───── Trecho citado

Já Egnalda disse que, no começo era, bem resistente e que os próprios criadores mostraram a ela a possibilidade de a ferramenta contribuir com o trabalho. Ela fez um contraponto, afirmando que, até recentemente, a própria existência deles como profissionais não era aceita. Hoje, fazem parte de um mercado com 20 milhões de criadores de conteúdo só no Brasil, de acordo com um relatório de macrotendências do setor da consultoria YouPix, com dados da Factworks for Meta. Então, por que não se relacionar com a IA e entender o que ela pode fazer?
“Quem não usa o novo, vai ficando no passado”, completou Ventura. Na sua agência, a IA tem ajudado especialmente na edição de imagens.
Impacto social
O painel abordou também o papel dos influenciadores como formadores de opinião e a importância de assumirem uma postura responsável em relação às mensagens transmitidas. Tema latente, a participação de creators na divulgação das casas de aposta online ganhou espaço.
Egnalda foi enfática ao dizer que não se tem dimensão do rombo que o vício em apostas está gerando na população, um ciclo alimentado pela vulnerabilidade social e que afeta a sociedade como um todo, incluindo o mercado de influência. Ela se posicionou em favor da corresponsabilidade, começando por políticas públicas.
A solução, segundo a CEO da agência Côrtes, passa pela educação e pela valorização e preparação dos professores. E os profissionais da comunicação precisam ser agentes transformadores da sociedade.
“É cruel uma publicidade enganosa interferir nessa relação [do creator com a audiência], que é estabelecida na chave da confiança”, lamentou Issaaf, reforçando algo dito também pelos colegas: não é um único influenciador que opera sozinho, é um coletivo. O assunto é muito espinhoso, segundo Goldberg, e devemos refletir a respeito com o olhar da sociedade, não do indivíduo.
Indicar que um conteúdo é publicitário é imprescindível para muitas agências e influenciadores, até pela preocupação com questões legais. Goldberg destacou que muitas “bets” não trazem o aviso de #publi e aparentemente não se importam com possíveis consequências na justiça, uma vez que há muito dinheiro envolvido.
É também a questão financeira que atrai os influenciadores. “É difícil não aceitar a proposta”, comentou Egnalda, que mencionou a dificuldade que novos criadores têm de declinar da oportunidade de ganhar dinheiro para promover o serviço.
Para além dos jogos de azar, a responsabilidade dos creators passa pelo comportamento na vida on e off-line, não só para evitar o cancelamento, como também para desenvolver relações saudáveis com a audiência e as marcas. Ventura lembrou que, durante a pandemia de covid-19, quando alguns influenciadores faziam festas em pleno isolamento, eles passaram a receber cobrança do próprio público.

──────────
───── Informações fornecidas

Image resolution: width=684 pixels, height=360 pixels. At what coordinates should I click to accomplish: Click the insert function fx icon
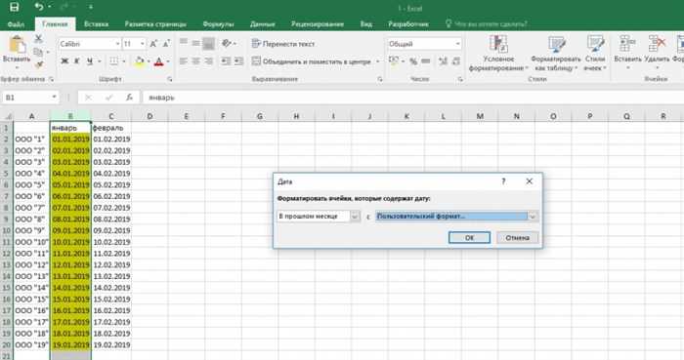[x=129, y=98]
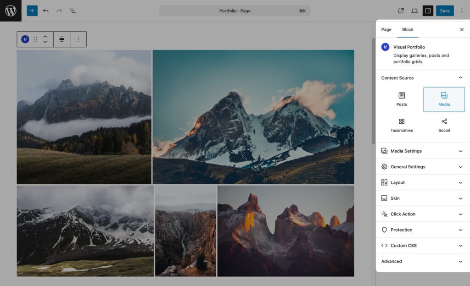The height and width of the screenshot is (286, 470).
Task: Undo the last change
Action: [45, 11]
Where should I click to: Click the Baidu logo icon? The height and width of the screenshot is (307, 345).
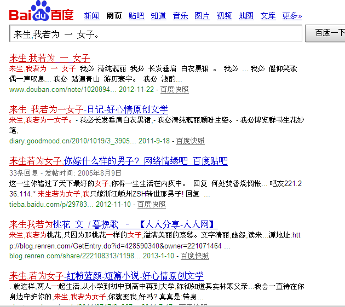[x=41, y=12]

──────────

**Solicitação de trabalho:**
Dê prosseguimento ao trecho citado, sobre criadores de conteúdo e influenciadores, a partir do ponto em que ele termina. O material é independente do trecho citado e não guarda relação com ele.

**Resposta do exercício:**
Daí, a importância da curadoria para as marcas. Cabe aos profissionais de comunicação zelarem pela reputação das empresas e isso passa pela escolha de quem irá representá-los nas redes.
Desinfluência e UGC
Para alguns, o comportamento irresponsável pode ser chamado de desinfluência. O termo, entretanto, tem também outro significado, cunhado em 2023 por tiktokers que passaram a produzir conteúdo para combater o consumismo desenfreado. Issaaf ponderou que mobilizar as pessoas para não comprar é também uma forma de influenciar.
Outro termo em voga é UGC, sigla em inglês para “Conteúdo Gerado pelo Usuário”. Algo reempacotado, segundo Issaaf, que replica o que se viu na revolução digital quando muitos fãs das marcas criavam espontaneamente.
“O que a gente vê nesse momento é um movimento de pessoas que têm se organizado pra tentar entrar na creator economy e, para isso, passam a produzir conteúdo gratuito para marcas, na esperança de que isso, no futuro, vire uma parceria, uma campanha”, explicou.
Já existe um grande contingente de criadores sendo remunerado para produzir conteúdo. Será que é realmente positivo aceitar que pessoas trabalhem sem receber, apenas por nutrirem uma esperança de um dia serem pagos? Os participantes foram unânimes em rechaçar a prática.
Na visão de Egnalda, isso é perigoso porque há um sucateamento de mão-de-obra. “A gente está se aproveitando de uma mazela social para fazer o mercado rodar a que custo?”, indagou.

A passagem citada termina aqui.